* [REQUIREMENTS] Identify every line among the lines below that contains the word "Choose", and copy each such line in full.

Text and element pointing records
··········
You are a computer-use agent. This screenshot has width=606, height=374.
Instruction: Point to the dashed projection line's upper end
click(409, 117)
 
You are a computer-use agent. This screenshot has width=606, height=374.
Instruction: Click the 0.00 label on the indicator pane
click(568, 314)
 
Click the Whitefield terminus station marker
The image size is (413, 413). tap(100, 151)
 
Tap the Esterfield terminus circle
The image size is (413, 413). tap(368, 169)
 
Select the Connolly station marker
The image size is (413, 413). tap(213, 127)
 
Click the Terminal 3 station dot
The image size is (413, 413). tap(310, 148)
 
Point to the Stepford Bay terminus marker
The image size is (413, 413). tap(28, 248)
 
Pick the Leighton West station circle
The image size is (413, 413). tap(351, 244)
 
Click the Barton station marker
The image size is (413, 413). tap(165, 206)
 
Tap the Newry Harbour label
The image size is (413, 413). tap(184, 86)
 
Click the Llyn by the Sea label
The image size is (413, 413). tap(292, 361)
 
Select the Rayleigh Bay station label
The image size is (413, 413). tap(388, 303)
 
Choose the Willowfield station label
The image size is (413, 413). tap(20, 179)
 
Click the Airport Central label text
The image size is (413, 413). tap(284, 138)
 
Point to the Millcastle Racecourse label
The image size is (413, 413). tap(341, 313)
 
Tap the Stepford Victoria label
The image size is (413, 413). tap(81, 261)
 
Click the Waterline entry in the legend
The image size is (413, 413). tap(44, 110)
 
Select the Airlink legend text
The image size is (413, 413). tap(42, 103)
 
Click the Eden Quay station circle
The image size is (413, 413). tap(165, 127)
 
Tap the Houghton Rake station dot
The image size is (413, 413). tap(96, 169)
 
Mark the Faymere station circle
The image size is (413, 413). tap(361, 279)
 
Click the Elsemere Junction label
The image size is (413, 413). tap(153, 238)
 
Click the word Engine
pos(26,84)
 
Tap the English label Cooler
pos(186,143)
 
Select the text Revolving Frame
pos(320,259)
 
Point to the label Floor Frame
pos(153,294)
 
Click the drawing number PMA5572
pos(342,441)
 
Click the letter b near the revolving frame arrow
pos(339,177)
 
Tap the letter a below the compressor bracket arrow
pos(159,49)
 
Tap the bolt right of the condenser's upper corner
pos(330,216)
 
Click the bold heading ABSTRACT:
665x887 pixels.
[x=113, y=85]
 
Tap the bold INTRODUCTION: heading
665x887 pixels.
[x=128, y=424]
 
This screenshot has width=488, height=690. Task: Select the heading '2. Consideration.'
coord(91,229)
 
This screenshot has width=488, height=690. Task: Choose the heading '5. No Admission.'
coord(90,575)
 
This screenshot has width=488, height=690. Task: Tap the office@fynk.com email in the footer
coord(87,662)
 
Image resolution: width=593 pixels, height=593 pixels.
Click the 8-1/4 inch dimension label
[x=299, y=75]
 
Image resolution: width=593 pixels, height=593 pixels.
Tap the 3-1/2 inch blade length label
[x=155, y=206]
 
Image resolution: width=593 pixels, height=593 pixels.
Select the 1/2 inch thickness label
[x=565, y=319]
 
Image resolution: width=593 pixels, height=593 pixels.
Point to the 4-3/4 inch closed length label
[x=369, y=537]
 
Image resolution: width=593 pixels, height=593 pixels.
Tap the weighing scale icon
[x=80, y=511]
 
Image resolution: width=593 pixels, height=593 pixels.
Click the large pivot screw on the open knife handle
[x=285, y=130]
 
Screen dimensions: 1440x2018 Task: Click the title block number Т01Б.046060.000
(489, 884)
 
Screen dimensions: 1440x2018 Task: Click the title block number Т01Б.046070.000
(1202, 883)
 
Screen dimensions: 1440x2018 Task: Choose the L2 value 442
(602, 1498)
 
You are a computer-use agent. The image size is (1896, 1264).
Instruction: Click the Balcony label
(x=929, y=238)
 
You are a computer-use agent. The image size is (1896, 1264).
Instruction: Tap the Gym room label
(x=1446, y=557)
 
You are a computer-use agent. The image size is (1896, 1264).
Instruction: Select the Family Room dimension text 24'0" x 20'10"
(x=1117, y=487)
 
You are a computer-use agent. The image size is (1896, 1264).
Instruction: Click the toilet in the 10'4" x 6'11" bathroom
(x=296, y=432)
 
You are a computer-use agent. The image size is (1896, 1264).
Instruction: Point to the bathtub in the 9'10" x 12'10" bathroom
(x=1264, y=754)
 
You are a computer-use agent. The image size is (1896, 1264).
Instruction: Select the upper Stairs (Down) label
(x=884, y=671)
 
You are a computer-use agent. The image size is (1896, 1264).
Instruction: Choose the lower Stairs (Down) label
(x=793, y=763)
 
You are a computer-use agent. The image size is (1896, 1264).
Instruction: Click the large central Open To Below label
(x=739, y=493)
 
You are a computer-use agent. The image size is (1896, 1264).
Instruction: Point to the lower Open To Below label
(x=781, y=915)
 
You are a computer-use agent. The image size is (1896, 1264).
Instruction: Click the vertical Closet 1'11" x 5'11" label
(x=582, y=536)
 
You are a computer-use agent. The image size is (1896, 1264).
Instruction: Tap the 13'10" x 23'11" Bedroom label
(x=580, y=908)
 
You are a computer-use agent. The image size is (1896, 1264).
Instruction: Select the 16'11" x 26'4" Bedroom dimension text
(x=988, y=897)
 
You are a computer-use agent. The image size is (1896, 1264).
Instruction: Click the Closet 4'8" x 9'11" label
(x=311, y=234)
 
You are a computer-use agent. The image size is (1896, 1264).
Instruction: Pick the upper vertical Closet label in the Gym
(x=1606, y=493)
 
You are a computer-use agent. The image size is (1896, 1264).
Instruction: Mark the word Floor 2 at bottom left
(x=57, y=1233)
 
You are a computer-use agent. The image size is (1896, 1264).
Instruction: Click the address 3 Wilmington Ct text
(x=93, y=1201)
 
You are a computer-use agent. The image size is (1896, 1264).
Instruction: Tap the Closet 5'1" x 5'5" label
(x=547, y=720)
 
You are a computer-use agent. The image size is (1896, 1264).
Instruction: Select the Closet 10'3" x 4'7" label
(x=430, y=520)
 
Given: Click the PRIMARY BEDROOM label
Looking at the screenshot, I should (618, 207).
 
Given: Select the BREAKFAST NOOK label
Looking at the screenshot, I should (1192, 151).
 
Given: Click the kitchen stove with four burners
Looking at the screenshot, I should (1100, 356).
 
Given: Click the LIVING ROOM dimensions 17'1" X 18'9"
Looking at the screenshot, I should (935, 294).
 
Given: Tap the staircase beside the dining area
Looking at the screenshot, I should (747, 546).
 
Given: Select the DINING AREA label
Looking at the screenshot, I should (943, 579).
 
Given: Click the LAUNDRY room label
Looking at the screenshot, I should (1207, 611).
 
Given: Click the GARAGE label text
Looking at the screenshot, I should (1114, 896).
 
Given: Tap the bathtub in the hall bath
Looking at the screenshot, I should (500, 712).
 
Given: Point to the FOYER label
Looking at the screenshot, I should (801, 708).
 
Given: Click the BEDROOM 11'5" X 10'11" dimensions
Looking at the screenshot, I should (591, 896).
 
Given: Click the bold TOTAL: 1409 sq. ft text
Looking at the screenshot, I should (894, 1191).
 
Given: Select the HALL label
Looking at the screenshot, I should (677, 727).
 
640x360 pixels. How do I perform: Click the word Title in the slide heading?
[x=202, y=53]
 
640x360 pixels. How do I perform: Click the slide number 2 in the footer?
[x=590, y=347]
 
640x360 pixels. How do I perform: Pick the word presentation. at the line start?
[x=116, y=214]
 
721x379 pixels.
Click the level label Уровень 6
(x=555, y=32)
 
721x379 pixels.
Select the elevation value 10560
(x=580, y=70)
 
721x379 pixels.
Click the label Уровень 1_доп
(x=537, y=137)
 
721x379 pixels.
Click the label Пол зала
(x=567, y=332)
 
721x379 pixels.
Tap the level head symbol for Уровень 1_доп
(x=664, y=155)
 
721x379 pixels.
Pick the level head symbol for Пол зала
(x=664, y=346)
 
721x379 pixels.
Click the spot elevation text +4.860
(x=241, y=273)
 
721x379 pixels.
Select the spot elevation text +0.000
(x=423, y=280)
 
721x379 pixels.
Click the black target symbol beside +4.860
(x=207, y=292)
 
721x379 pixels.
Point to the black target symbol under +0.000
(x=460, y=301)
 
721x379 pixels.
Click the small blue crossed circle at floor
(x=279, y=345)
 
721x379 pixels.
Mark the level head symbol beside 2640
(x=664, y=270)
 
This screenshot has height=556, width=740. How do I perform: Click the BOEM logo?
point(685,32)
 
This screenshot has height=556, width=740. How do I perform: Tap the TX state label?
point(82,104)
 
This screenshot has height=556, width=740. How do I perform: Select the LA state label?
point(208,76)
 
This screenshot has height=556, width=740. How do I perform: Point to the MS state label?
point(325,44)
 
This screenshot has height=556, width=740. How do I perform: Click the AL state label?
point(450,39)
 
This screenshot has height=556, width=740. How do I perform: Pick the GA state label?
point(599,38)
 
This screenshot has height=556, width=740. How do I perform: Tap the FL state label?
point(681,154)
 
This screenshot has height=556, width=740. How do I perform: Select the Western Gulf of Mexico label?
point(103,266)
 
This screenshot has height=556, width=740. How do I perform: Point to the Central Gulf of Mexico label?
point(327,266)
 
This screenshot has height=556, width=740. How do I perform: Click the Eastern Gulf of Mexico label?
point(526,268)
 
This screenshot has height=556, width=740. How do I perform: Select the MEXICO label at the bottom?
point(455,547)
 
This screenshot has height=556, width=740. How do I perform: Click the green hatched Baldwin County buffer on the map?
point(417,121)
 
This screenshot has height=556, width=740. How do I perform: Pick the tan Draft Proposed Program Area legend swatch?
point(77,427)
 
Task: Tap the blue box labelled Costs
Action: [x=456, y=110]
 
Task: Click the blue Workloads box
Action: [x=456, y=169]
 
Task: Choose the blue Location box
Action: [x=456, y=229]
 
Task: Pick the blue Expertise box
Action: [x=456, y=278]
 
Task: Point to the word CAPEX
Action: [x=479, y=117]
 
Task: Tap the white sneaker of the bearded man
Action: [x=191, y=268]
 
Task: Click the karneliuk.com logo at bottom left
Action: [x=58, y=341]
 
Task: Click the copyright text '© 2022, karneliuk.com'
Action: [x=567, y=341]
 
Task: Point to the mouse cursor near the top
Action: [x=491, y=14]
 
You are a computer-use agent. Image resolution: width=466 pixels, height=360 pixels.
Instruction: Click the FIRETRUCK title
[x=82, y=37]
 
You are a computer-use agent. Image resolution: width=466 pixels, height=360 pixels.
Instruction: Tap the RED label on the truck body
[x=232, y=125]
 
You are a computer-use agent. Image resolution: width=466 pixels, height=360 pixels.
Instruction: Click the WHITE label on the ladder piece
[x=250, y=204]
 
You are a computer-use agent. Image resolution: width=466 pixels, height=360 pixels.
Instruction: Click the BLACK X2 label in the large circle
··········
* [ANSWER TO THE PROBLEM]
Choose the Willowfield station label
This screenshot has width=488, height=690. Task: Choose the heading '5. No Admission.'
Screen dimensions: 1440x2018 Task: Choose the L2 value 442
Instruction: Choose the lower Stairs (Down) label
Task: Choose the blue Location box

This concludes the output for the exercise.